TASK REQUIREMENTS:
1) In the passage on antibiotic resistance, how soon can evolution and survival of the fittest be perceptible?
2) List every item that, according to the passage on antibiotic resistance, bacteria and viruses soon become adapted to.
3) Summarize the passage on antibiotic resistance in two sentences.

(QUOTED PASSAGE Opens)

Do You Agree That Antibiotic Resistance Are Good Examples Of Evolution In Action?
Bacteria & viruses soon become adapted to vaccines & antiviral drugs (or antibiotics for bacterium), as viruses & bacteria can mutate (& evolve) very rapidly.
These are examples of everyday evolution in action, since creatures with DNA evolved into various species (around 4 billion years ago) from primordial soup of amino acids & DNA bases.
Evolution is a fact of life, not merely theoretical speculation. Evolution & survival of the fittest for a habitat can be perceptible within days, like for antibiotic resistance. Drug resistance is due to mutation of organisms (like bacteria) to become more fit to pass on their genetic profiles to their offspring.
Those organisms that inadvertently evolved with ‘advantages’ characteristics for the specific niche they live in will produce more offspring. Antibiotic resistant bacterium are adapted to live & reproduce in environment of certain antibiotics.

(QUOTED PASSAGE Closes)
(RECORDED INFORMATION Opens)

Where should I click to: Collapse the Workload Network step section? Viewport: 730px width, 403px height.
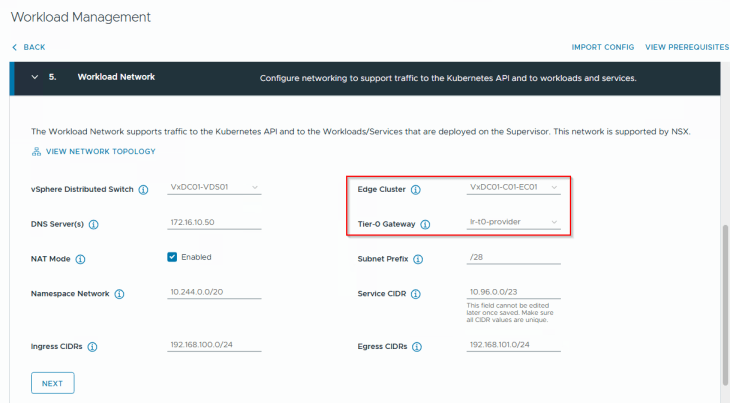tap(35, 77)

(RECORDED INFORMATION Closes)

RESPONSES TO THE EXERCISE:
1) Within days, as with antibiotic resistance.

2) Vaccines, antiviral drugs, and antibiotics (for bacteria).

3) Because bacteria and viruses can mutate and evolve very rapidly, they soon become adapted to vaccines, antiviral drugs, or antibiotics, which the passage calls everyday evolution in action. It treats evolution as a fact rather than speculation, explaining that drug resistance comes from mutation that makes organisms more fit, so those with advantages for their niche produce more offspring.